The Board’s approach in the Approval Decision and the Reassessment Decision concerning the determination of undertakings concerned and the nature of the transaction might be interpreted as differing from the Board’s assessment in other recent cases. For instance, in the Reassessment Decision, despite the fact that CRHL underlined that NFRP is a special purpose vehicle established solely for the purposes of the relevant transaction, NFRP did not generate any turnover and conduct any activities in the previous two years preceding the Approval Decision, and NFRP will continue to be ultimately jointly controlled by CRHL and Niche, the Board insisted that (i) NFRP will become a full-function joint venture after transferring Slim Fusina’s assets, (ii) therefore NFRP should be identified as an undertaking concerned, (iii) and the transaction should de defined as a merger between NFRP and Slim Fusina instead of an acquisition. On the other hand, in a similar type of transaction where the parent companies (i.e. Stellantis N.V. (“Stellantis”) and BNP Paribas S.A. (“BNPP”)) acquired joint control over a target through a full-function joint venture (i.e. Opel Bank S.A (“OVF”)), the Board evaluated on the basis of paragraph 18 of the Turnover Guidelines that Stellantis and BNPP are the real players behind the operation, therefore Stellantis and BNPP should be considered as undertakings concerned despite the fact that OVF, a full-function joint venture that is active in the market, were acquiring the target and deemed the transaction as an acquisition of joint control by Stellantis and BNPP.

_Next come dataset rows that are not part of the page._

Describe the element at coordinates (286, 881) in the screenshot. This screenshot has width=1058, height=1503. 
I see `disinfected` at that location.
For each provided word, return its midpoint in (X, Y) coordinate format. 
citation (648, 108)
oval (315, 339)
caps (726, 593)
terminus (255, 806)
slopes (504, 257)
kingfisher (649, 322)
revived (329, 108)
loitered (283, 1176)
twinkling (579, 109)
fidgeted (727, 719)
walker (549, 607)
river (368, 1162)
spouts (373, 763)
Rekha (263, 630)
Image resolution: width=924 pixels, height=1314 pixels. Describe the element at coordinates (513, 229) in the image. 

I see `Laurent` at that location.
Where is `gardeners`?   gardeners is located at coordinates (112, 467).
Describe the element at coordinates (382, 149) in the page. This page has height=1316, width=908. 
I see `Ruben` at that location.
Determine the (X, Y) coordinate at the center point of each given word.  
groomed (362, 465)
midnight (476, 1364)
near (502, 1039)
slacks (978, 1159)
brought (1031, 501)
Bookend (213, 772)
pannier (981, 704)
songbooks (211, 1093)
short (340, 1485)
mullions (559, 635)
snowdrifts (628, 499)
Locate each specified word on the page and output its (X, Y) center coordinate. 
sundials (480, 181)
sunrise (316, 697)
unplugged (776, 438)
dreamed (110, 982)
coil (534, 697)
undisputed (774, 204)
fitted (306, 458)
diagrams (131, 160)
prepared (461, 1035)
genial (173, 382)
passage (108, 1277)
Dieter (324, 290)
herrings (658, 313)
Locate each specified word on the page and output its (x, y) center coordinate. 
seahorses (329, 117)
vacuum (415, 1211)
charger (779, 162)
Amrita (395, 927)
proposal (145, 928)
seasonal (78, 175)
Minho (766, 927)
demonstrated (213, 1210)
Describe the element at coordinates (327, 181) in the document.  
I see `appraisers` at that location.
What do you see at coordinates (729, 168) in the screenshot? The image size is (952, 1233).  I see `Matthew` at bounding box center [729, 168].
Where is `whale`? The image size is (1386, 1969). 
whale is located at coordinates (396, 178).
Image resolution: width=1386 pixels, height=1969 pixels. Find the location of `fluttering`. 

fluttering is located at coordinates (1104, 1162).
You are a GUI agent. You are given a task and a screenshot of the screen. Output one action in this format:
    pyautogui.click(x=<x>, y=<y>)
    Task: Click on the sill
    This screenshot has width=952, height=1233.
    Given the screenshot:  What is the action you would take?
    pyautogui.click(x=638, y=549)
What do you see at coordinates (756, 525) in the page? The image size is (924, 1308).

Concepts such as “merger”, “acquisition”, “undertaking concerned” and “transaction party” are fundamental aspects of every merger control regime and it is not very often that competition authorities delve into detailed discussions on these subjects in their merger reviews. The Board’s Reassessment Decision is one of these rather rare and unique cases which sheds further light on highly essential questions concerning merger control matters such as “what constitutes a merger”, “which measures are applied to distinguish between a merger and an acquisition”, “under which circumstances a party to the transaction would be deemed as an undertaking concerned”, and “what is the role of full-functionality criteria in identifying undertakings concerned”. While it remains to be seen whether the Reassessment Decision will be a reference point for answering such questions, this case does not fail to demonstrate that even the very basic aspects of merger control review can become highly controversial subject matters.
(First published by Mondaq on May 22, 2023)
 The Board’s decision dated 17.03.2022 and numbered 22-13/205-88.
 The Board’s decision dated 27.10.2022 and numbered 22-49/722-302.
 The Board’s decision dated 07.07.2022 and numbered 22-32/497-199.